The Evolution of My Peace
(How my quest for racial harmony led to personal conviction, inner-healing and ultimately to peace as my life and work.)
It was 1991, and I was tired—tired of race being such a factor in our lives. For as long as I could remember, I had looked around me and wondered why people of different races could not get along and yearned for the day in which we would.
I was angry—angry because it seemed as though the more things changed, the more they stayed the same. In fact, race relations were getting worse instead of better. I wanted so much to make a positive difference, but felt so powerless to change anything.
Then, an answer came from what I know now was the voice of God. It said: “Peace, be still.” It told me that if I wanted to help bring about racial harmony in this world, I had to first be at peace within myself.
I felt convicted by a truth that had never occurred to me before—that racial harmony is an individual decision, not a group effort. One-by-one, we not only make the difference, but we are the difference in this world based on the condition of our own hearts.
This was a great revelation for me that at first I didn’t understand, or maybe didn’t want to understand. I had always imagined myself to be a basically good-hearted person, and yet I knew that what God was telling me was true—I needed to examine my own heart first if I really wanted to make a positive difference.
While I knew this was true, I didn’t know how to begin. By this time, I wasn’t sure of what truth was in my heart.
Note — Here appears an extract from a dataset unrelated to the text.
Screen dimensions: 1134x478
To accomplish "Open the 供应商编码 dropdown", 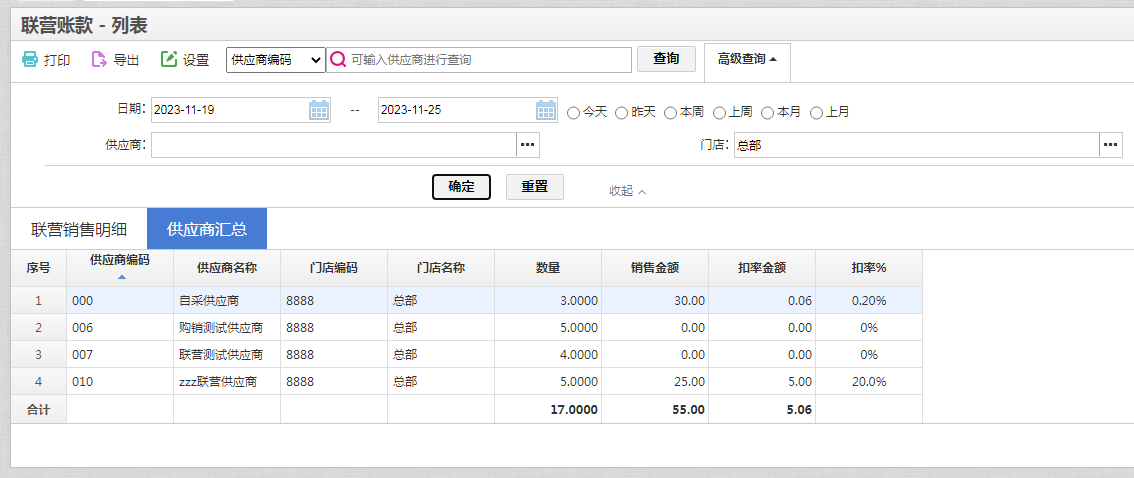I will (276, 60).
There were so many confused feelings. There were so many false beliefs that somehow, somewhere along the way I had allowed myself to buy into as my own beliefs. I discovered that I didn’t know myself. I didn’t trust myself. I didn’t love myself. I thought I did, but I didn’t.
With this realization, I went to work. I went to work on myself. I began to pray like I had never prayed before—for direction, for clarity, for forgiveness. I began to read the Bible and every other positive written work I could find for comfort and answers.
I felt so ashamed of how confused I had allowed my life to become. What was worse, I felt I had really let God down. And because I felt I had let God down, I couldn’t imagine—I couldn’t believe he could actually love me.
So many things convicted me as being lost and confused, but most of all as being a hypocrite for saying I loved God, but acting to the contrary. I cried many times—sometimes in reaction to a thought, a song or an expression.
I continued to pray, and cry and read and meditate. I was spiritually led to begin writing my thoughts and feelings about all this down as they occurred to me, because it was too much for me to carry around in my head and in my heart any longer. I wrote it all down as brief notes in a small pad I carried with me for two years.
In time, I came to believe what God had been telling me all along—I had just been too blind to see and to deaf to hear. I came to believe that God loves me, with all of my imperfections. He loves me unconditionally and always. He loves us all.
It was only when I had come to this point of knowing—not just understanding intellectually—but knowing this truth in my heart, that I was finally able to embrace and share the insight God had given me.
I realized the answers had come in the form of the expressions I had been writing in my little notepad. I initially thought they were just for me to see. I never intended for anyone else to ever read them, let alone to publish them in a book. But God helped me see that it was not only insight that would help me but that I should share it with others—many others.
The result of all of this became my first book, Peace Be Still—Inner Healing for Racial Harmony that I published in 1998. Although it is a small book, it conveys the big message that if we want peace and harmony in the world, we can have it, but it first has to come from within.
To take this message even further, I published an accompanying workbook, entitled Peace and Racial Harmony Inside Out, from which I conduct workshops. I’ve also published two additional books since then entitled: I Know How You Feel, and Peace Tips for Life.
Through the years, I have come to realize that many others are seeking to experience more peace in their lives on an ongoing basis--regardless of racial and other differences. As a result, I have committed my life to continuing to promote peace whenever and wherever I can.
While I know my inner and outer work is not nearly finished, the difference now is that I have a greater peace with God than ever before and a much more loving and willing heart. With that, just as God told me he would, he is helping me make a positive difference in the world.